Police often delay for days the required disclosure of evidence to the suspects and the reasons for their arrest, said Louise Christian, a human rights lawyer who often represents terrorism suspects.

“It creates enormous psychological pressure for the person being held because they don’t know why they’re there,” she said.

Detention at the station was grueling several years ago when the maximum pre-charge detention period was seven days, and is intolerable now that suspects can be held for 28 days, said Gareth Peirce, who represents one of the suspects in the alleged jetliner plot.

“The cells are like old Victorian lavatories, airless with tiled walls and are either too hot or too cold, depending on the season,” she said. “It’s like being in a dentist’s waiting room, locked in and not able to get out - just endless waiting and a sense of fear and isolation.”

In a report published this month, the Council of Europe’s anti-torture committee said conditions at Paddington Green were inadequate for prolonged periods of detention. The committee, which has unlimited access to detention centers in Europe, said some of the suspects detained there had complained of ill-treatment and that outside exercise was not offered to inmates every day.

Paddington Green was designed to confront the Irish Republican Army threat, and for many years was used for the interrogation of top IRA suspects. It became a target in 1992, when the IRA blew up a phone booth outside the station, wounding one person.

London’s Metropolitan Police declined to comment on procedures at the station or even to confirm that the terror plot suspects are there. Many of the 23 arrested last week in the alleged terror plot are believed to be at Paddington Green. As it does not have enough high-security cells for so many people, some have been sent to other holding centers.

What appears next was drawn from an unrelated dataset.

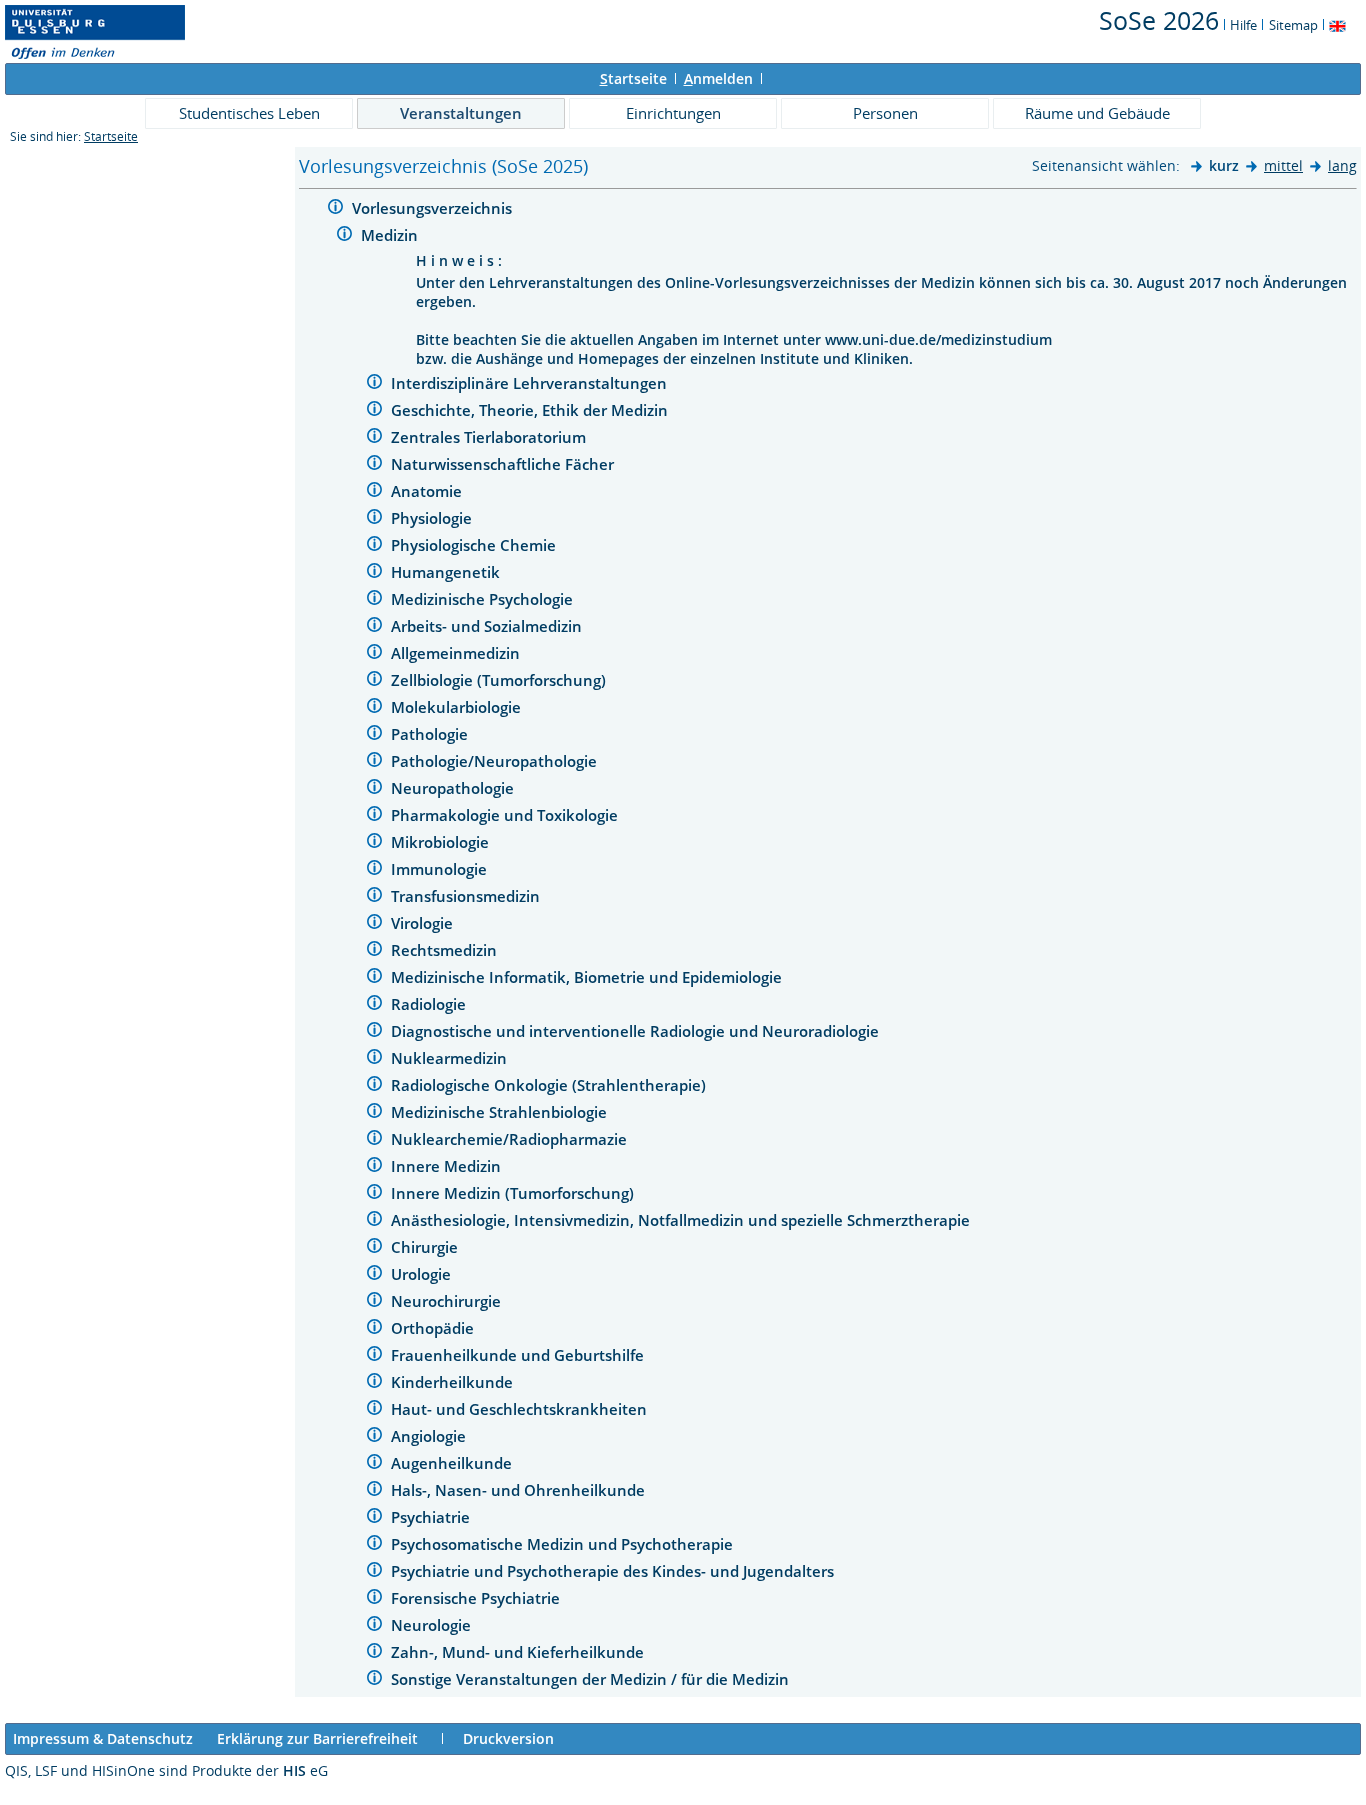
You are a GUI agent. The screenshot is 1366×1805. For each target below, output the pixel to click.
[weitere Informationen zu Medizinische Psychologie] (374, 600)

Those being held in the airline terror case have likely had access to their lawyers by now and are regularly given halal food and time to pray, Shoebridge said.

The suspects are probably interviewed once or twice a day for a maximum of two hours at a time, he said.

Police - who are awaiting physical evidence from searches at 49 sites - will likely focus their questioning on suspects’ identities, the relationships among them and their movements over the past few months, he said.

They’ll seek explanations from the men - and at least one woman also arrested in the plot - for any suspicious items they find in their homes and whatever evidence led to their arrests, he said.

E-mails, financial information, physical evidence, closed circuit TV footage and the contents of computer hard drives are all likely to be key to the investigation, Shoebridge said.